→ INSTRUCTION: Reproduce every one of the following entries word for word, with nothing changed.
+++
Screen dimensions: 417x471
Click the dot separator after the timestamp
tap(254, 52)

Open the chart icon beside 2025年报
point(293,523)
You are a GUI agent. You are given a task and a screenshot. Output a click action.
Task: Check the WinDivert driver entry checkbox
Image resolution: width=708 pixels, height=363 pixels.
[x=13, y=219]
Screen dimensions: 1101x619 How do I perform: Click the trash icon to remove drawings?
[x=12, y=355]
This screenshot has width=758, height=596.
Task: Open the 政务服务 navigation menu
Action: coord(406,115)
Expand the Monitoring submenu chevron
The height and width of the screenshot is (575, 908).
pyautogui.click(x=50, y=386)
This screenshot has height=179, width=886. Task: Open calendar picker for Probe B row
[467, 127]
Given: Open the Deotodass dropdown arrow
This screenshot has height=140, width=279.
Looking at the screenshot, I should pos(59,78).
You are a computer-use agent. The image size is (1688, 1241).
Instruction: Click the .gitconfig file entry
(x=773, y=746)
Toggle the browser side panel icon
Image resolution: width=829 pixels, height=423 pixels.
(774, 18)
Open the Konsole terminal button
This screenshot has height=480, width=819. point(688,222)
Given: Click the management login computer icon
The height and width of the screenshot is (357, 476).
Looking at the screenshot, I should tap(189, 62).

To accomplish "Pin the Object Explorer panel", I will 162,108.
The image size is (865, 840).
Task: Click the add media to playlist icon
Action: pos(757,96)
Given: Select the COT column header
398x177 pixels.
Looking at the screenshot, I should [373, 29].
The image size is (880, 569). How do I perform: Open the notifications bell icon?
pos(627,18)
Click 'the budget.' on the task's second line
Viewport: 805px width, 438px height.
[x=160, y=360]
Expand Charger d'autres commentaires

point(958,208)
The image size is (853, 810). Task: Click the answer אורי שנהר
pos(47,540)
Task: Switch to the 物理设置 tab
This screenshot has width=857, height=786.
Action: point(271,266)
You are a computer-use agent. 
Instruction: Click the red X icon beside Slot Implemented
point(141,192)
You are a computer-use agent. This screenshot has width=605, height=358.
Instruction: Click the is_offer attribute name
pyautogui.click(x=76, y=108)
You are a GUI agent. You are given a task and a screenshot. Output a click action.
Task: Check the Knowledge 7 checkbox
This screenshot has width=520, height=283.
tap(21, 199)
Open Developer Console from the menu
+++
→ SOLUTION FOR THIS PROBLEM:
Screen dimensions: 417x471
Click the dot separator after the timestamp
tap(254, 52)

Open the chart icon beside 2025年报
point(293,523)
You are a GUI agent. You are given a task and a screenshot. Output a click action.
Task: Check the WinDivert driver entry checkbox
Image resolution: width=708 pixels, height=363 pixels.
[x=13, y=219]
Screen dimensions: 1101x619 How do I perform: Click the trash icon to remove drawings?
[x=12, y=355]
This screenshot has width=758, height=596.
Task: Open the 政务服务 navigation menu
Action: coord(406,115)
Expand the Monitoring submenu chevron
The height and width of the screenshot is (575, 908).
pyautogui.click(x=50, y=386)
This screenshot has height=179, width=886. Task: Open calendar picker for Probe B row
[467, 127]
Given: Open the Deotodass dropdown arrow
This screenshot has height=140, width=279.
Looking at the screenshot, I should pos(59,78).
You are a computer-use agent. The image size is (1688, 1241).
Instruction: Click the .gitconfig file entry
(x=773, y=746)
Toggle the browser side panel icon
Image resolution: width=829 pixels, height=423 pixels.
(774, 18)
Open the Konsole terminal button
This screenshot has height=480, width=819. point(688,222)
Given: Click the management login computer icon
The height and width of the screenshot is (357, 476).
Looking at the screenshot, I should tap(189, 62).

To accomplish "Pin the Object Explorer panel", I will 162,108.
The image size is (865, 840).
Task: Click the add media to playlist icon
Action: pos(757,96)
Given: Select the COT column header
398x177 pixels.
Looking at the screenshot, I should [373, 29].
The image size is (880, 569). How do I perform: Open the notifications bell icon?
pos(627,18)
Click 'the budget.' on the task's second line
Viewport: 805px width, 438px height.
[x=160, y=360]
Expand Charger d'autres commentaires

point(958,208)
The image size is (853, 810). Task: Click the answer אורי שנהר
pos(47,540)
Task: Switch to the 物理设置 tab
This screenshot has width=857, height=786.
Action: point(271,266)
You are a computer-use agent. 
Instruction: Click the red X icon beside Slot Implemented
point(141,192)
You are a computer-use agent. This screenshot has width=605, height=358.
Instruction: Click the is_offer attribute name
pyautogui.click(x=76, y=108)
You are a GUI agent. You are given a task and a screenshot. Output a click action.
Task: Check the Knowledge 7 checkbox
This screenshot has width=520, height=283.
tap(21, 199)
Open Developer Console from the menu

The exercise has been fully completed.